10 Greatest Guitar Duos In Rock Music History
6. Stone Gossard and Mike McCready - Pearl Jam
Looking back on the music that they made, can we really call Pearl Jam a grunge band? As much as they repped for Seattle and became one of the biggest bands around right as grunge was starting to reach its peak, their sound was nothing like the more...well...grunge-y stuff you were hearing out of people like the Melvins and Mudhoney. If you asked Stone Gossard, these guys are basically just a band from the '70s who just happened to form a few decades late.
Listening to some of the band's first few demos, Stone Gossard had a unique touch on how to write riffs the size of stadiums, with songs like Alive and Even Flow working incredibly well against Eddie Vedder's voice. The riffs are only going to take you so far, and we practically had a musical Swiss Army Knife on our hands with Mike McCready.

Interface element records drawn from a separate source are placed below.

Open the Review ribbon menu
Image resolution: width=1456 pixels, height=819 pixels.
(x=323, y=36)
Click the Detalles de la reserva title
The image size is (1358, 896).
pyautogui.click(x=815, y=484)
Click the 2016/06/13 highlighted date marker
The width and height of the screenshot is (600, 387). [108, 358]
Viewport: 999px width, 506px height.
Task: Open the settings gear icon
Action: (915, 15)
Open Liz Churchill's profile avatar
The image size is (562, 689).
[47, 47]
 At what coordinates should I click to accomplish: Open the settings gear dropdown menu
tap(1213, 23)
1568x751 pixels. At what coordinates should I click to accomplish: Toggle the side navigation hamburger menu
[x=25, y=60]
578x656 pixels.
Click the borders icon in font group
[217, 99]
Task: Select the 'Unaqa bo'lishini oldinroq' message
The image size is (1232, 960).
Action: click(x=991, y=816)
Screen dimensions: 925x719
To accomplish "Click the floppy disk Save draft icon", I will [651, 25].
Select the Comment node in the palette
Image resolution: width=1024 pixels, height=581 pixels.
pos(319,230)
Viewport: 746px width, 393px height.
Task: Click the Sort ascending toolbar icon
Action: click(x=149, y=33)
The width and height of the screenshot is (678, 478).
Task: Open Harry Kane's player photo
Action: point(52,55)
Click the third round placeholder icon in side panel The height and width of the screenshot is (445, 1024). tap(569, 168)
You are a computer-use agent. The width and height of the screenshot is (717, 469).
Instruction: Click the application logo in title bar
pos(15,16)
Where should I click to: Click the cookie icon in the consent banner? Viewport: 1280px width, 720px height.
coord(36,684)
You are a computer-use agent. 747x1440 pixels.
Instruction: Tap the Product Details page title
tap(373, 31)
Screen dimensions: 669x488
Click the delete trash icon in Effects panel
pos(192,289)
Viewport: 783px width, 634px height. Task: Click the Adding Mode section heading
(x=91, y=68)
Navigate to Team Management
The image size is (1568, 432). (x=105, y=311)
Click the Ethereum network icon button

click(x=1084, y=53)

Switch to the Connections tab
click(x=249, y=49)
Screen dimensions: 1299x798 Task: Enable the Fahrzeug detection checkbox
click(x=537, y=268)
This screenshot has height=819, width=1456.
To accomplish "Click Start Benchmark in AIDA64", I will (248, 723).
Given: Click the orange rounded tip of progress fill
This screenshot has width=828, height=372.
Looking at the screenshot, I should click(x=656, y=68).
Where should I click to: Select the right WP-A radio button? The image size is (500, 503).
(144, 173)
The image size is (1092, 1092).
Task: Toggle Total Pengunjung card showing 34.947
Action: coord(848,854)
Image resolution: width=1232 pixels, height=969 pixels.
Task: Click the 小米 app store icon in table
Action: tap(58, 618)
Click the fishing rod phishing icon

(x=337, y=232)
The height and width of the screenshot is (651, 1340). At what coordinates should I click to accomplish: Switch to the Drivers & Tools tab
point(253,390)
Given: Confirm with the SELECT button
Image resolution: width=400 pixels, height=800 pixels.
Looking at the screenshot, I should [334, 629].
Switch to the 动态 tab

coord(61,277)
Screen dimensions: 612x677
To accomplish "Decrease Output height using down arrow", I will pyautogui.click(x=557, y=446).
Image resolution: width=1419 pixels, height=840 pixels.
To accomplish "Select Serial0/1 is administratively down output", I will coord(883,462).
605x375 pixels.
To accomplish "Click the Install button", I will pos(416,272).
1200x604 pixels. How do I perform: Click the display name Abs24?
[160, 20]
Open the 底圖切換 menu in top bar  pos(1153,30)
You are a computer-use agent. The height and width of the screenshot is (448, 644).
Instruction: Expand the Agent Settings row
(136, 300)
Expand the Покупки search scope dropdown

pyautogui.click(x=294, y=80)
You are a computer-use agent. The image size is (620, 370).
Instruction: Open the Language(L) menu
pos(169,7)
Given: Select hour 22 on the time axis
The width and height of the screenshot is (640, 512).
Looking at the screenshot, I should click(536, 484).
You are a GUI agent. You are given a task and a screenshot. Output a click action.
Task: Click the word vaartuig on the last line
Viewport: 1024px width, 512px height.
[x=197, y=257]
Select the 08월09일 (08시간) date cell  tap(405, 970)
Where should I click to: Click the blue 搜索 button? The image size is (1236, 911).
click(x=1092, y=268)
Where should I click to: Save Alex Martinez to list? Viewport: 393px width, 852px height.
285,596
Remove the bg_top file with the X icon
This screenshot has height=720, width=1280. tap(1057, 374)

Despite some blow back from some alternative fans for leaning to heavy on classic rock cliches, McCready is the kind of bluesy guitar player that separated PJ from their competition, being as much a fan of people like Johnny Thunders as he was of people like Jimi Hendrix and Stevie Ray Vaughan. Though there are many different kinds of guitar sounds in grunge to begin with, there aren't many teams that have a pedigree that would make Neil Young proud.